Für die Nationalsozialisten war Bernhard Lichtenberg ein "unbelehrbarer Fanatiker". Heute wird der ehemalige Berliner
Dompropst wegen seines Widerstands gegen das Hitler-Regime über Deutschland hinaus hoch verehrt. Am 5. November vor 80 Jahren starb er auf dem Transport in das Konzentrationslager Dachau.
Wie viele katholische Berlinerinnen und Berliner stammte Lichtenberg aus Schlesien, wo er 1875 in der Stadt Ohlau geboren wurde. Als junger Priester kam er 1900 nach Berlin. Dort machte er sich als engagierter Seelsorger einen Namen und empfahl sich damit für renommierte Positionen im neugegründeten Bistum Berlin:
1932 wurde er Pfarrer der Sankt-Hedwigs-Kathedrale und sechs Jahre später Propst des Domkapitels, dem wichtigsten Beratungsgremium des Bischofs. Auch politisch war Lichtenberg aktiv. So gehörte er der Charlottenburger Bezirksverordnetenversammlung sowie dem Präsidium des "Friedensbundes der deutschen Katholiken" an.
Schon früh wurden ihm die Gefahren der NS-Ideologie klar. Nachdem Hitler 1933 an die Macht gekommen war, hörte Lichtenberg auf, sein Tagebuch weiterzuführen. Allerdings versah er Zeitungen und Bücher - unter anderem Hitlers "Mein Kampf" - weiter mit bissigen Randbemerkungen. Diese Kommentare trugen später entscheidend zu seiner Verurteilung bei.
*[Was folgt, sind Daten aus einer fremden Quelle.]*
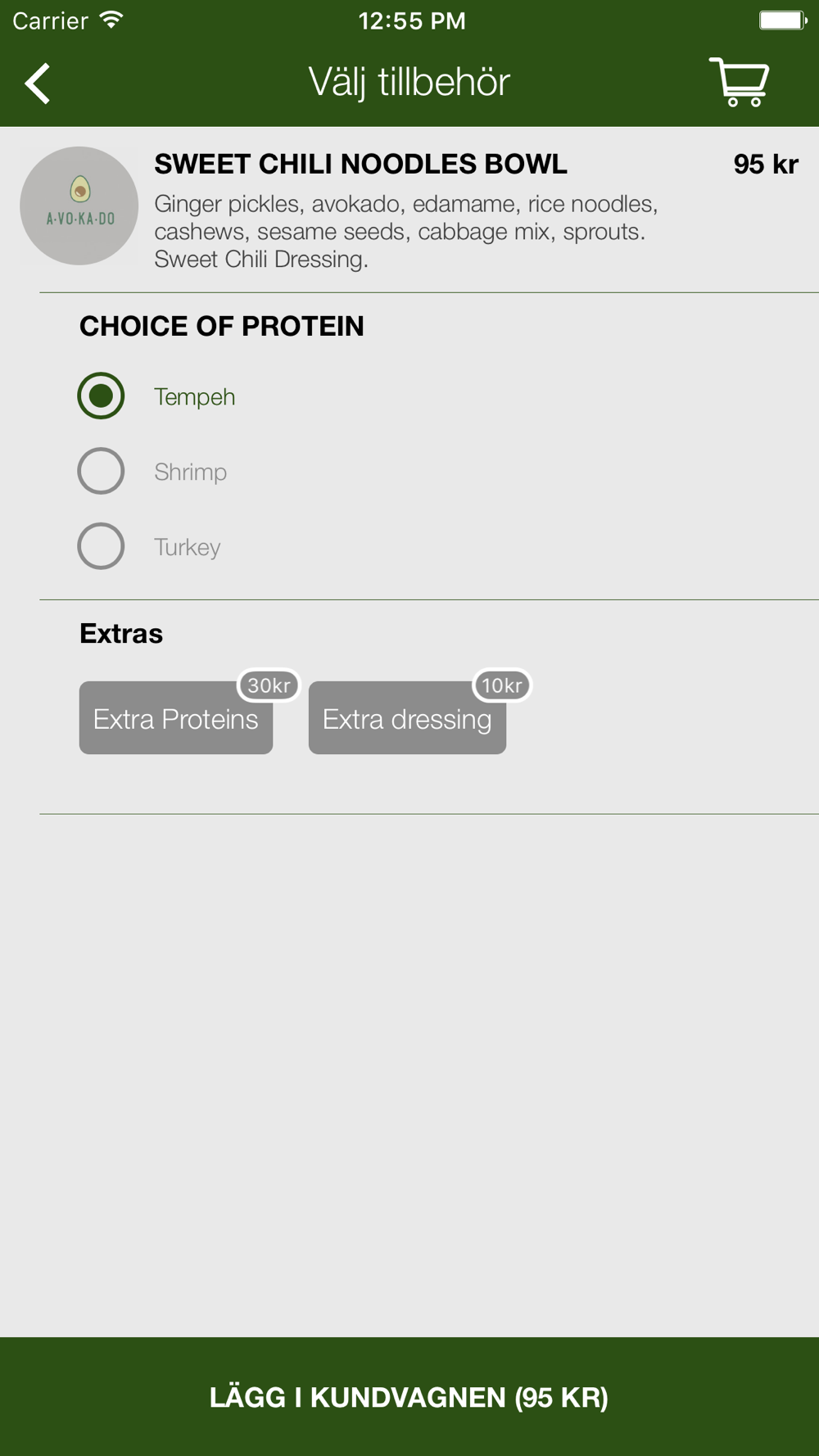This screenshot has width=819, height=1456.
Task: Tap the 30kr price badge
Action: tap(269, 685)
Er stellte sich auch offen gegen Maßnahmen des Regimes. So protestierte er 1935 beim preußischen Ministerpräsidenten Hermann Göring gegen die Zustände im Konzentrationslager Esterwegen. 1938 übernahm er die Leitung des Berliner "Bischöflichen Hilfswerks für nichtarische Christen"..
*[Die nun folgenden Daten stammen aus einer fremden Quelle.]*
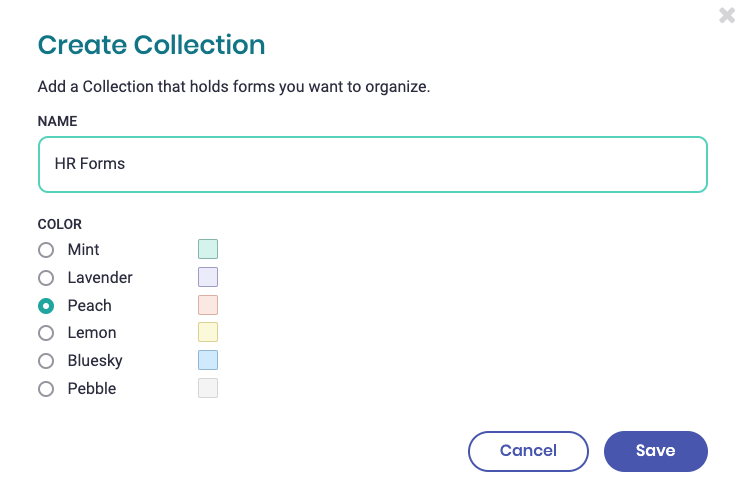Click the selected Peach radio button
Viewport: 740px width, 499px height.
pyautogui.click(x=46, y=306)
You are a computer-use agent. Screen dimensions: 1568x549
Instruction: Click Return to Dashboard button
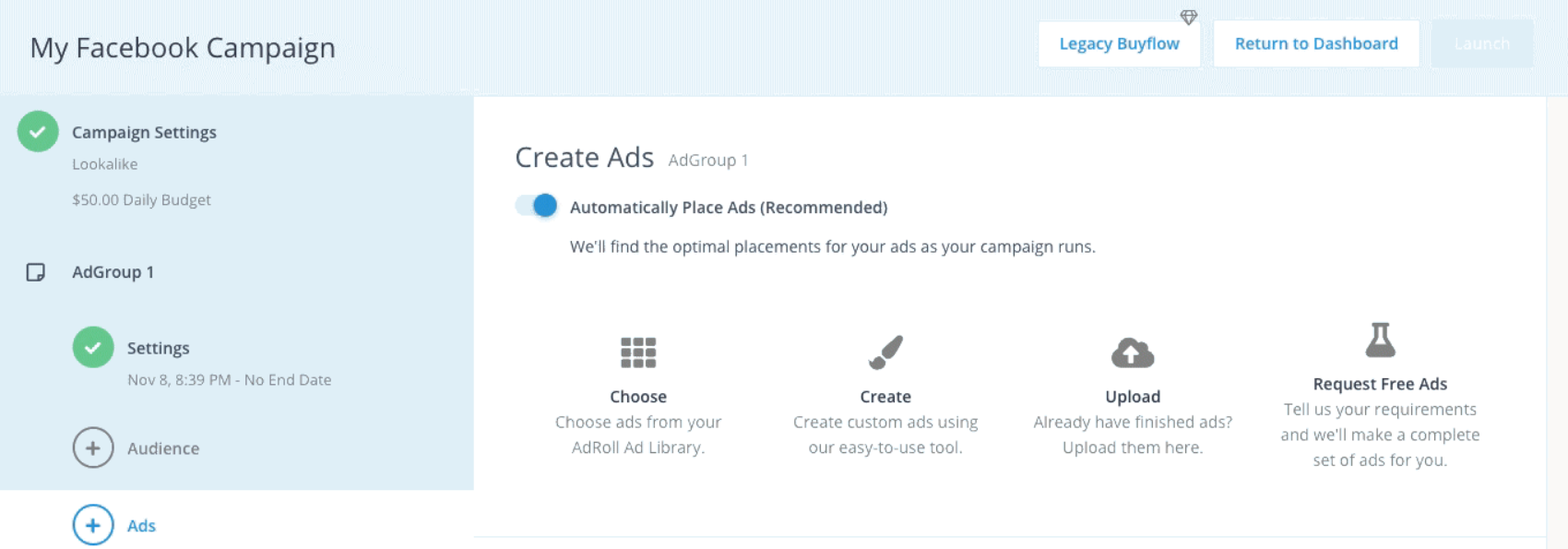coord(1316,43)
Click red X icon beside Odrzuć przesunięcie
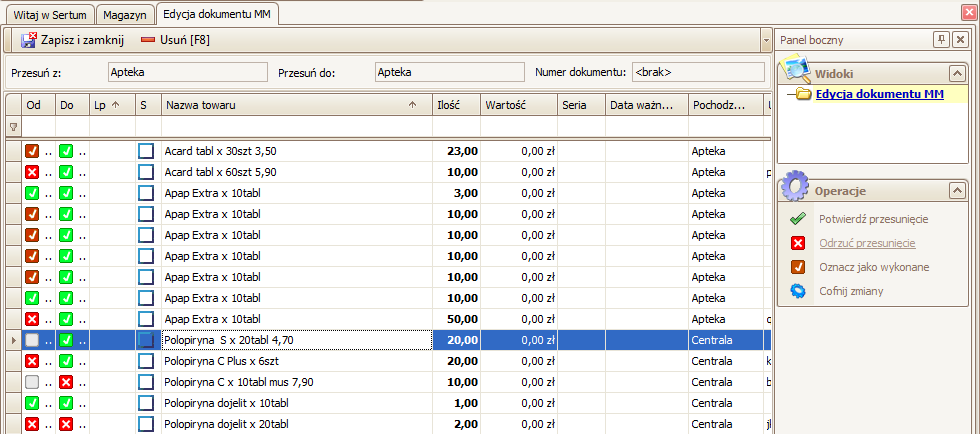980x434 pixels. point(798,243)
Lichtenbergs bekanntester Protest war indes am Abend des 9. November 1938, der sogenannten Reichskristallnacht, als die Nationalsozialisten im ganzen Deutschen Reich die Synagogen in Brand steckten. Damals bestieg der Dompropst die Kanzel der Sankt-Hedwigs-Kathedrale und sprach seine berühmten Worte: "Was gestern war, wissen wir. Was morgen ist, wissen wir nicht. Aber was heute geschehen ist, haben wir erlebt: Draußen brennt die Synagoge.
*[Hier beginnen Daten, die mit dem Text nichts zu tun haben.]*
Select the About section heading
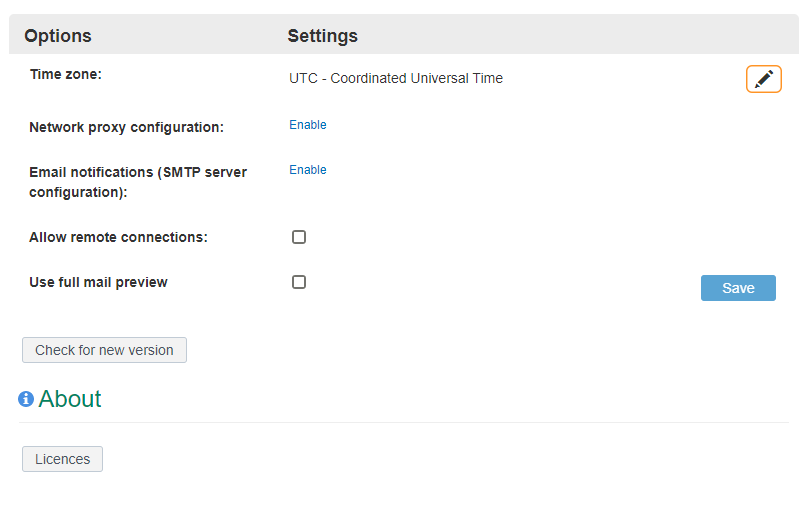This screenshot has width=807, height=505. tap(70, 399)
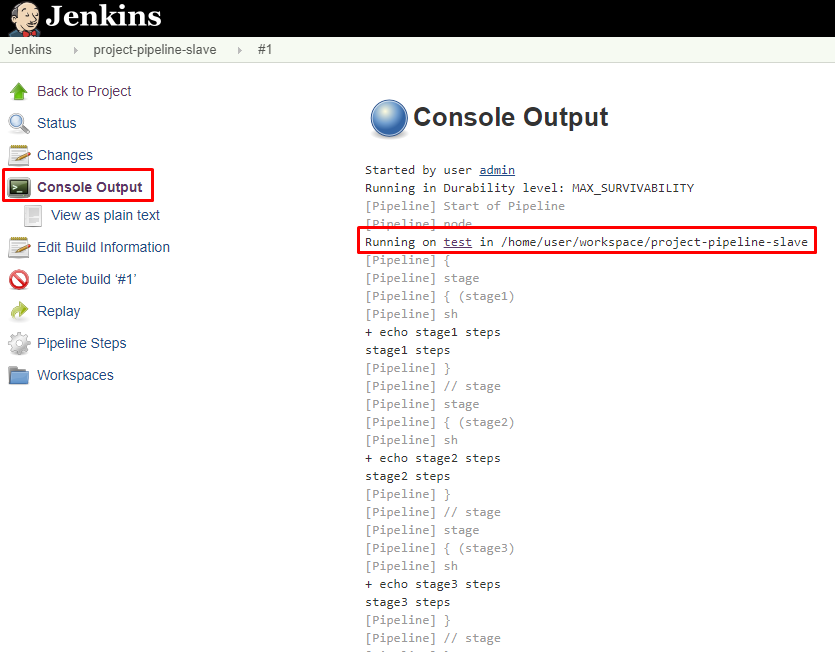This screenshot has width=835, height=652.
Task: Click the Pipeline Steps gear icon
Action: pos(19,344)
Das ist auch ein Gotteshaus."
Von da an betete Lichtenberg drei Jahre lang Abend für Abend öffentlich für die Juden und «nichtarischen» Christen wie auch für alle anderen Verfolgten der Nationalsozialisten. Bis zum Oktober 1941, als die Geheime Staatspolizei (Gestapo) ihn verhaftete. Dabei fanden Hitlers Agenten auf seinem Schreibtisch den Entwurf einer Kanzelankündigung, die in allen katholischen Kirchen verlesen werden sollte: "Handelt auch in diesen unchristlichen Zeiten nach dem
strengen Gebot Jesu Christi: Du sollst deinen Nächsten lieben wie dich selbst", hieß es in dem Manuskript.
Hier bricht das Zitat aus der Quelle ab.